===== Data in this exercise =====

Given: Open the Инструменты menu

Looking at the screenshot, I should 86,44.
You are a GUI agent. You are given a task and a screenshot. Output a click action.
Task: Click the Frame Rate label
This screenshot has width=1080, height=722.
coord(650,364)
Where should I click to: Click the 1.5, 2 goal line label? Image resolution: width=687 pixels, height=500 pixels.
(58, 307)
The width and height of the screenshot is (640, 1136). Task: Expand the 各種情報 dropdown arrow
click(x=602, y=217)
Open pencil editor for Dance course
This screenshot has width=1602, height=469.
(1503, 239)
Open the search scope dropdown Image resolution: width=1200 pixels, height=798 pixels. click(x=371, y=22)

=====
===== Data in this exercise =====

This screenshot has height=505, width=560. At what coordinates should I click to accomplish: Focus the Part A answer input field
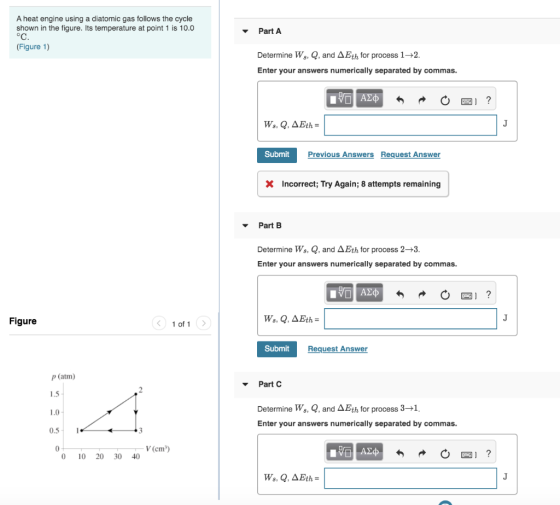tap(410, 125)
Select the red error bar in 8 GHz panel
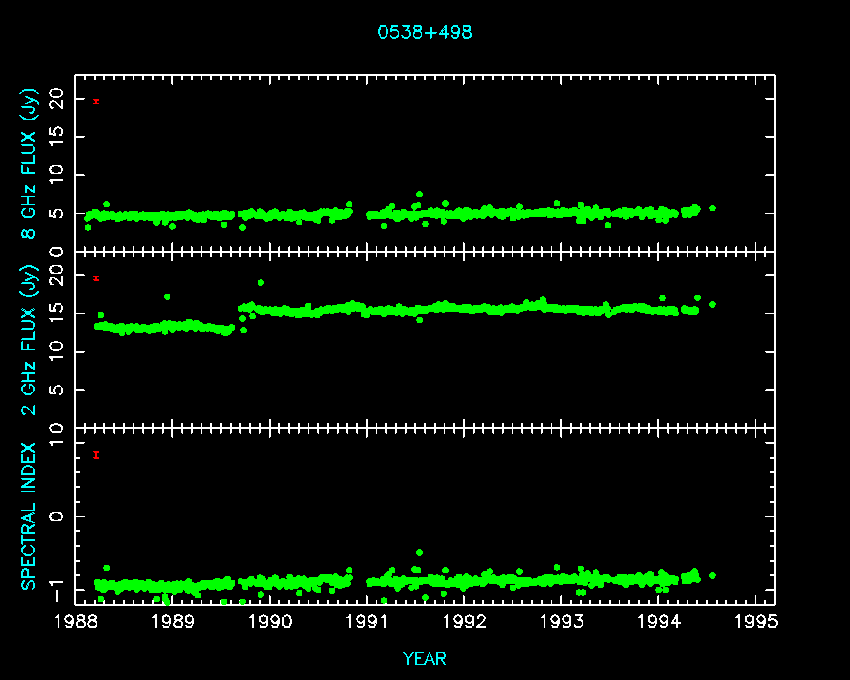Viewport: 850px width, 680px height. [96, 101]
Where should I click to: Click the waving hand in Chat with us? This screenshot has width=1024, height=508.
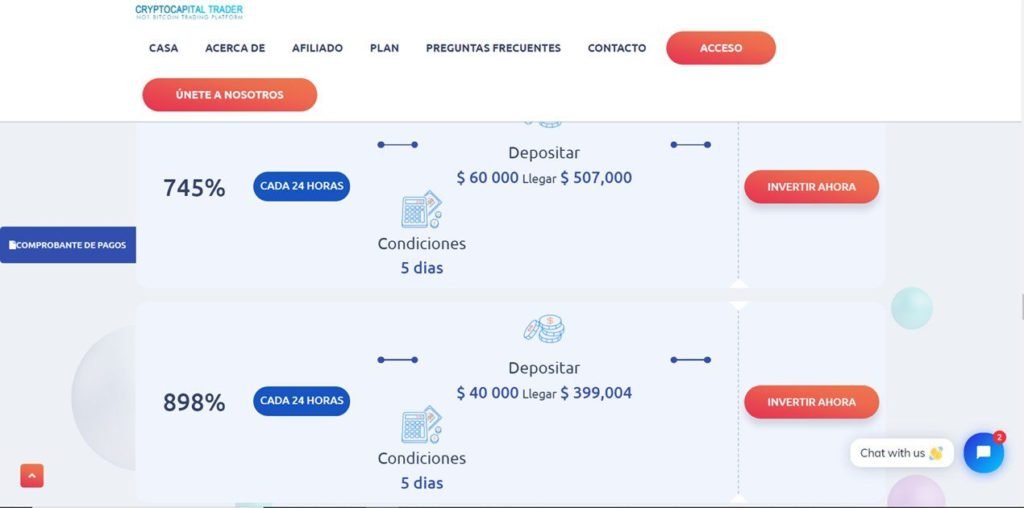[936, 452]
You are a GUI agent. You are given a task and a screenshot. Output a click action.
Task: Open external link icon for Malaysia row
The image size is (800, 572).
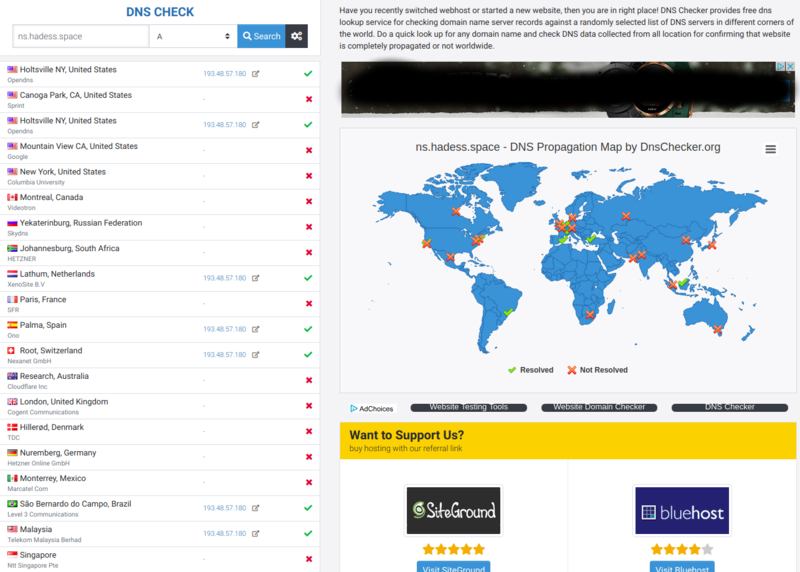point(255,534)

=====
===== Data in this exercise =====

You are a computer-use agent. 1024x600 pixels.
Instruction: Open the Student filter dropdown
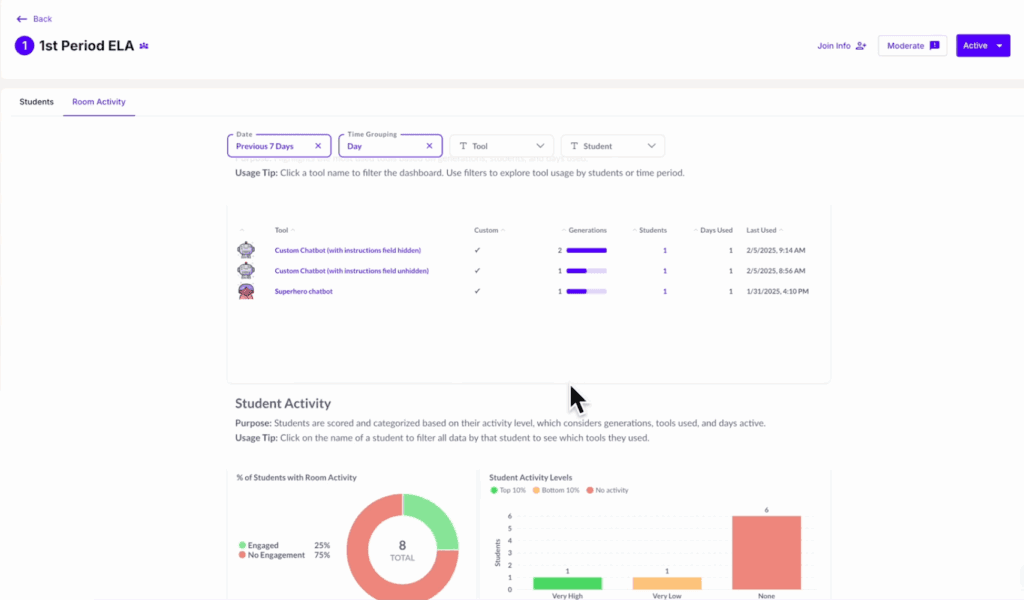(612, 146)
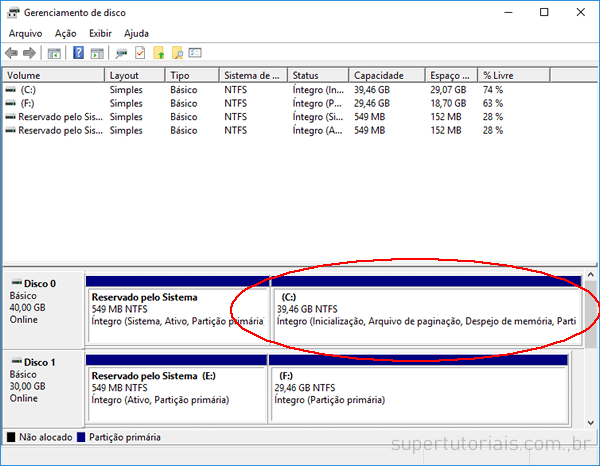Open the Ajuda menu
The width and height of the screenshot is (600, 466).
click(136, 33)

=====

# To do:
Copy the stretch of the records above that runs from the line with "Task: Click the Frame Rate label" through the line with "Open the search". Both end lines belong in the copy, and nothing else does.

# Completed exercise:
Task: Click the Frame Rate label
This screenshot has width=1080, height=722.
coord(650,364)
Where should I click to: Click the 1.5, 2 goal line label? Image resolution: width=687 pixels, height=500 pixels.
(58, 307)
The width and height of the screenshot is (640, 1136). Task: Expand the 各種情報 dropdown arrow
click(x=602, y=217)
Open pencil editor for Dance course
This screenshot has width=1602, height=469.
(1503, 239)
Open the search scope dropdown Image resolution: width=1200 pixels, height=798 pixels. click(x=371, y=22)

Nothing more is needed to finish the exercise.